Esos mismos días circulaba por la red la enésima parodia de la escena de la película El Hundimiento, en la que Hitler es informado de que la guerra está perdida. El referéndum catalán, el Real Madrid, las becas Erasmus… ya habían sido motivo de burla usando este escena. En esta ocasión la indignación del Führer se produce cuando es informado de que para pedir los proyectos de investigación universitaria había que volver a redactar el curriculum en un nuevo formato. Una situación que buena parte de los profesores universitarios del país acababan de vivir, puesto que el plazo de presentación de proyecto acababa de cerrarse. Cuando mi grupo de investigación hizo circular la parodia en sus redes sociales, un par de compañeros de facultad consideraron que “era demasiado fuerte” usar a Hitler para criticar un asunto tan cotidiano.

Estas dos situaciones no estarían conectadas si no ampliamos el contexto a la situación de las universidades en el mundo occidental en general. El debate sobre la libertad de expresión y crítica en las facultades puede que no esté en primer plano todavía en España, pero llegará como llegan (con retraso) las tendencias globales a nuestra universidad. En Reino Unido y Estados Unidos estas controversias no son meros debates: se han cancelado cursos y prohibido conferencias debido a que alguien en el campus consideraba ofensivos los planteamientos. El asunto tiene el peso suficiente para que el Sunday Times le dedicase su portada. Sobre la foto de una boca sellada con esparadrapo rojo, el titular decía “Amordazados. Cómo las universidades británicas están machacando la libertad de expresión”. La necesidad de garantizar que las universidades son espacios para el debate y el disenso es una de las tareas que afronta la nueva ministra de Educación, Justine Greening.

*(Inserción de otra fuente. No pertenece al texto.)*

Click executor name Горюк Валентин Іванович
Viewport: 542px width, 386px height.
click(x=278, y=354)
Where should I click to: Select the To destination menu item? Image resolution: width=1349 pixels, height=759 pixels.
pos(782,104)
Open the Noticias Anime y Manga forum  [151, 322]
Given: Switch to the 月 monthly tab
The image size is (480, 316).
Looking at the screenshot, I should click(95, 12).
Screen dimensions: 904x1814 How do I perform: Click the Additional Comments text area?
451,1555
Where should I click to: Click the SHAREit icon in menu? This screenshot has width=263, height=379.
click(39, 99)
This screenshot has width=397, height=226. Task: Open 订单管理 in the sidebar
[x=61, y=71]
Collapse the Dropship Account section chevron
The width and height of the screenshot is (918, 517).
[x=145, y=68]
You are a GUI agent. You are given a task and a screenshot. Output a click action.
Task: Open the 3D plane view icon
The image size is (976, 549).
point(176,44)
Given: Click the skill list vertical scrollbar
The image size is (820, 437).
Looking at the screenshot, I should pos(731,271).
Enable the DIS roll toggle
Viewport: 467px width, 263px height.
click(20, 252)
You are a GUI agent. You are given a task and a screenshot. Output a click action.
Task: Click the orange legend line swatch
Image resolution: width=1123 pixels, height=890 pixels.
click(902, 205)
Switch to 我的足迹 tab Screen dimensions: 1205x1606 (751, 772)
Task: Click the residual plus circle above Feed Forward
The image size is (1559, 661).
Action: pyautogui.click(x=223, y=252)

En esta ocasión la censura no es ejercida en nombre de la moralidad conservadora o de las buenas costumbres, sino que viene impulsada por grupos feministas, activistas transgénero y las mismas organizaciones estudiantiles. La diana de su ira han sido figuras del feminismo como Germaine Greer o Julie Bindel, activistas por los derechos de los gais como Peter Tatchell o la comediante feminista Kate Smurthwaite, cuya actuación en Goldsmith College fue cancelada después de unas declaraciones en las que defendía que se detenga a los clientes de las prostitutas. Bindel declaró que no cree que los transexuales sean auténticas mujeres, idea compartida públicamente por Greer. Además, buena parte de ellos firmaron una carta en The Independent en la que denunciaban el clima de censura que se ha adueñado de las universidades en los últimos meses, lo que terminó de señalarlos ante los ojos de sus adversarios. El cómico Chris Rock declaró que dejaba de actuar en las universidades porque son “demasiado conservadoras. Su principal preocupación es no ofender nunca a nadie”. 

Otro grupo de profesores, comandados por el sociólogo Frank Furedi, ha escrito otra carta denunciado ese mismo clima de censura. “Una sociedad abierta y democrática requiere de gente que tenga el coraje de discutir ideas con las que no están de acuerdo o que incluso encuentran ofensivas”. En esta ocasión, la espoleta para su indignación fue la propuesta de uno de los colleges de la Universidad de Oxford de retirar la estatua de su antiguo alumno y benefactor Cecil Rhodes, uno de los inspiradores del apartheid en Sudáfrica.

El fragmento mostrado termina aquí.